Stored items
......

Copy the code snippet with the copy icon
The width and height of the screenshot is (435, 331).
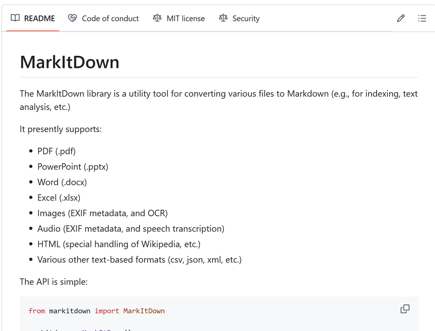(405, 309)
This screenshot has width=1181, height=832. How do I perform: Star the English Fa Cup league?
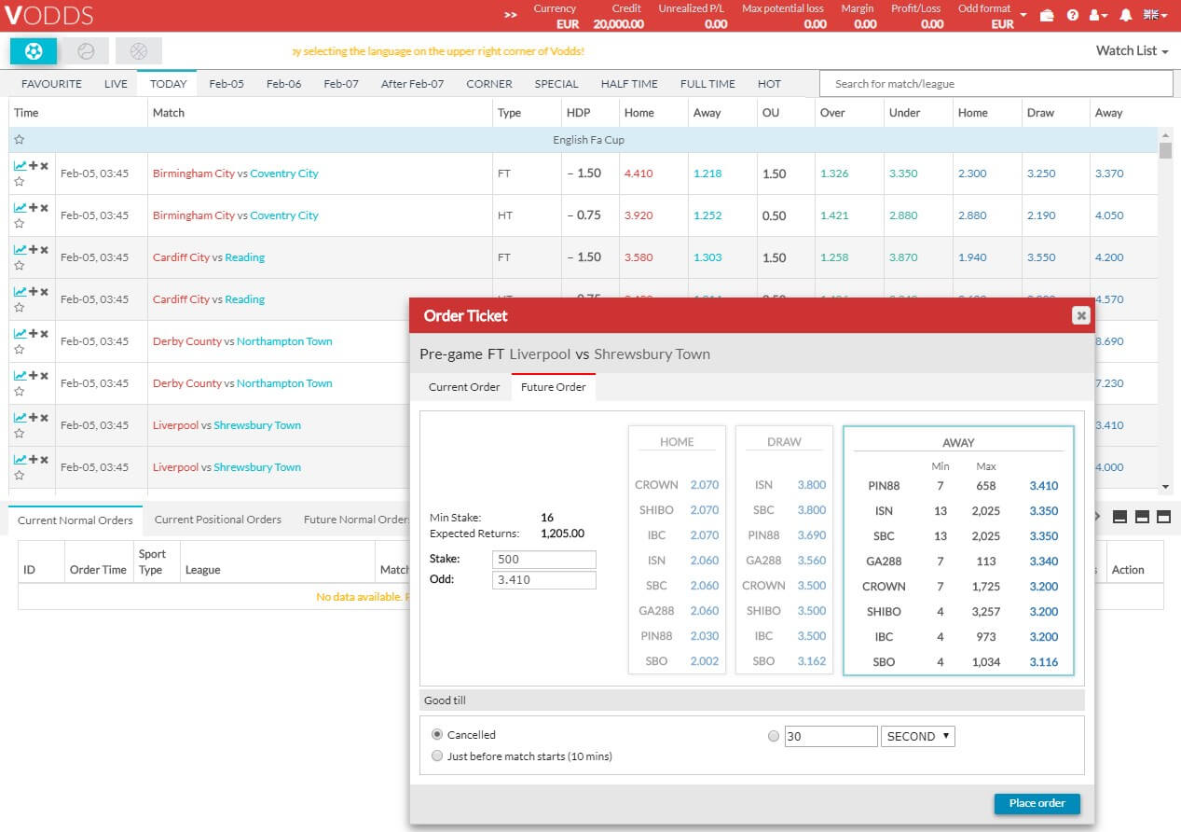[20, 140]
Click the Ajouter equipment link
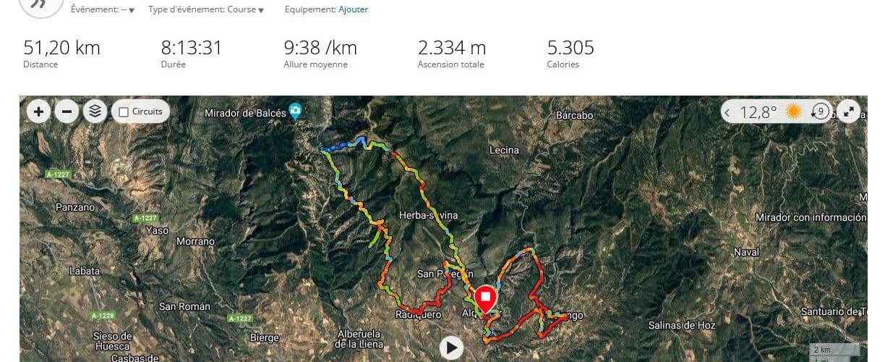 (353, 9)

......

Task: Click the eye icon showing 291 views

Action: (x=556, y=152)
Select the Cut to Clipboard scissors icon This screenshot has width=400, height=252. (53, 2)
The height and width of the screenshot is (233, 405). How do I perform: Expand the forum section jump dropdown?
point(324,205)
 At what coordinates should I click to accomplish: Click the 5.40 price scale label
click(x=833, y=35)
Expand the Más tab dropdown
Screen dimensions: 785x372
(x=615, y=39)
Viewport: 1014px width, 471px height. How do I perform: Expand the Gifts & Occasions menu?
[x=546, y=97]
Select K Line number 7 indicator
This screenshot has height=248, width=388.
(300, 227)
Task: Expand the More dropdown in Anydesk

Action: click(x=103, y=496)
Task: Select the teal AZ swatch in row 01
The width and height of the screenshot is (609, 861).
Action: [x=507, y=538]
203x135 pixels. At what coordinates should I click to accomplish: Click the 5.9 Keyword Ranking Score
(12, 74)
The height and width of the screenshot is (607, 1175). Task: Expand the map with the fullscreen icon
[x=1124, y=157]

......

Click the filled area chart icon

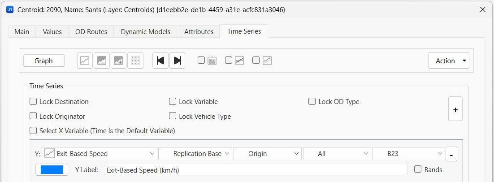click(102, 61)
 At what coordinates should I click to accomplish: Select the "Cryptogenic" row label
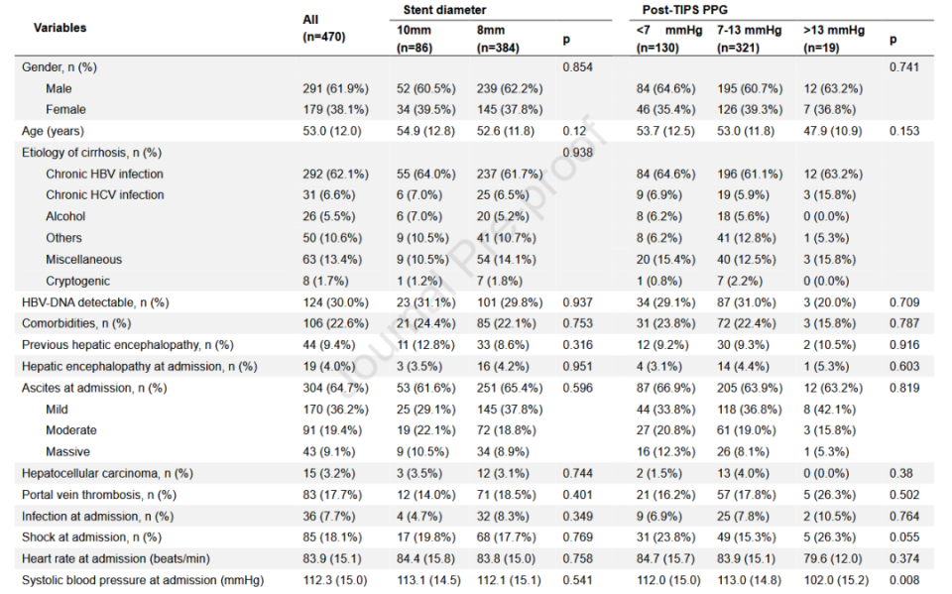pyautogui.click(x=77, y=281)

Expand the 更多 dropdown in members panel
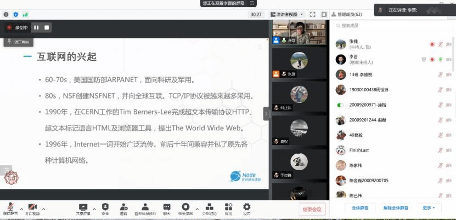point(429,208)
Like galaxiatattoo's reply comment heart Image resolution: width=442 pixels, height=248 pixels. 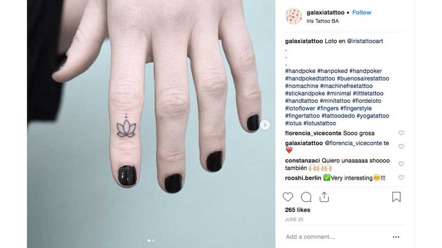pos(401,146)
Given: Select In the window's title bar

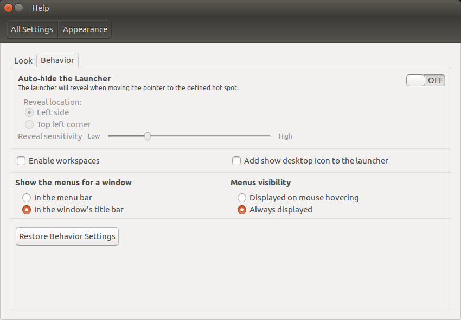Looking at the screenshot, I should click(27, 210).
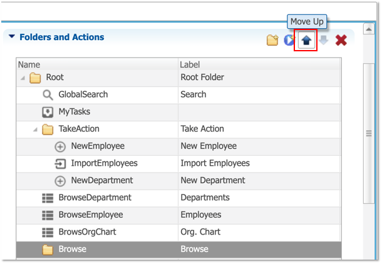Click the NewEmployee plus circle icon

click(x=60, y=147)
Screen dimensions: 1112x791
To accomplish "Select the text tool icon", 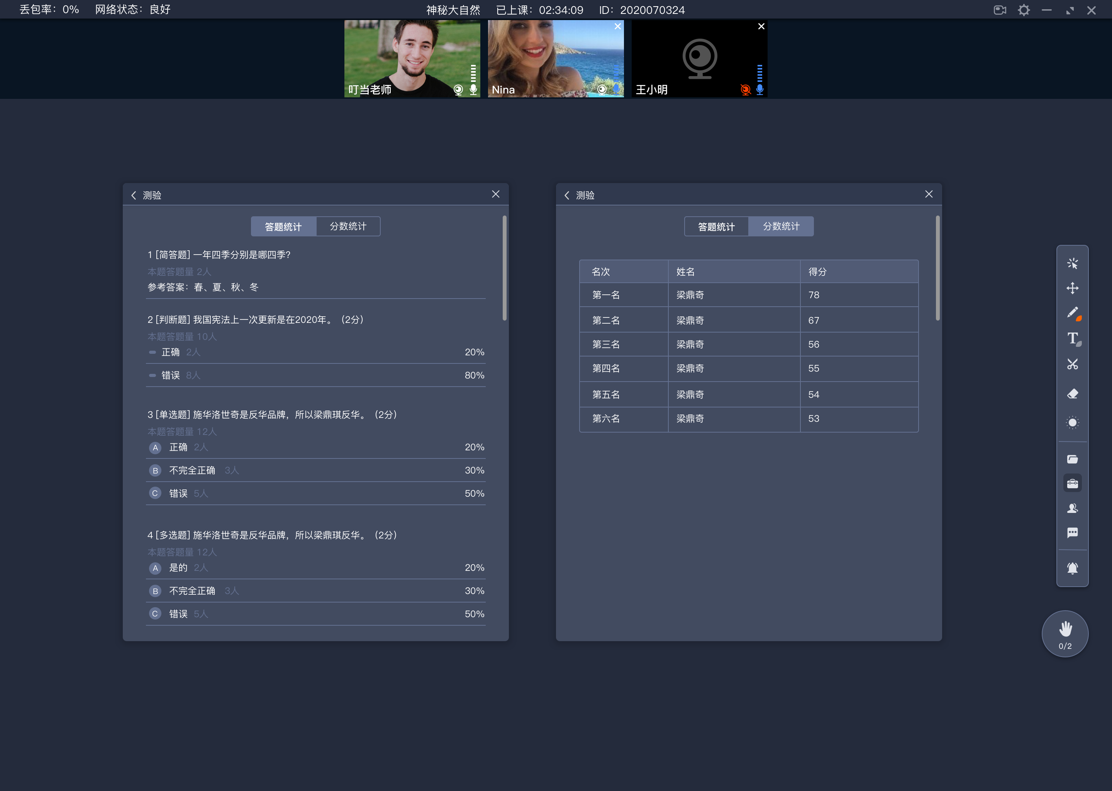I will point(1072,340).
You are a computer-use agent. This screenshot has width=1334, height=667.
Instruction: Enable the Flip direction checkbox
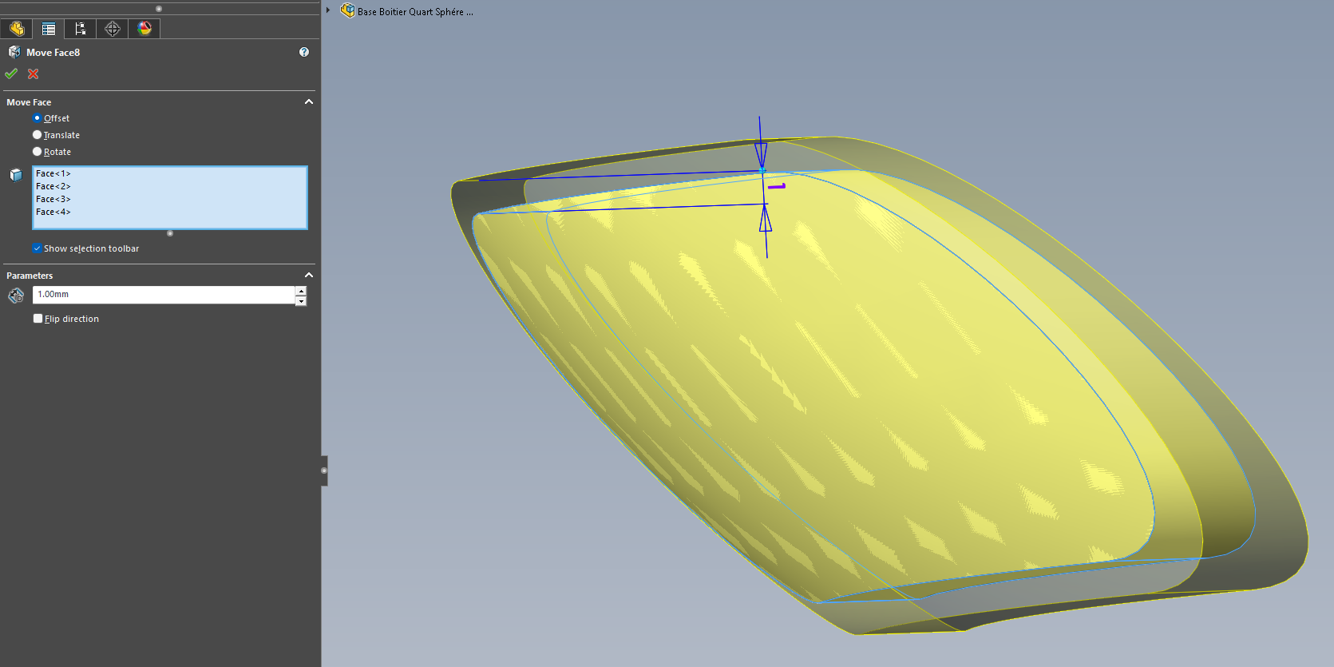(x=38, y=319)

......

### ABOUT THIS EXERCISE
Beginning at the line above that contains "Screen dimensions: 785x372", return each line exactly through the line that contains "Task: Select the teal AZ swatch in row 01", and no others.

### EXERCISE RESPONSE
Screen dimensions: 785x372
(x=615, y=39)
Viewport: 1014px width, 471px height. How do I perform: Expand the Gifts & Occasions menu?
[x=546, y=97]
Select K Line number 7 indicator
This screenshot has height=248, width=388.
(300, 227)
Task: Expand the More dropdown in Anydesk

Action: click(x=103, y=496)
Task: Select the teal AZ swatch in row 01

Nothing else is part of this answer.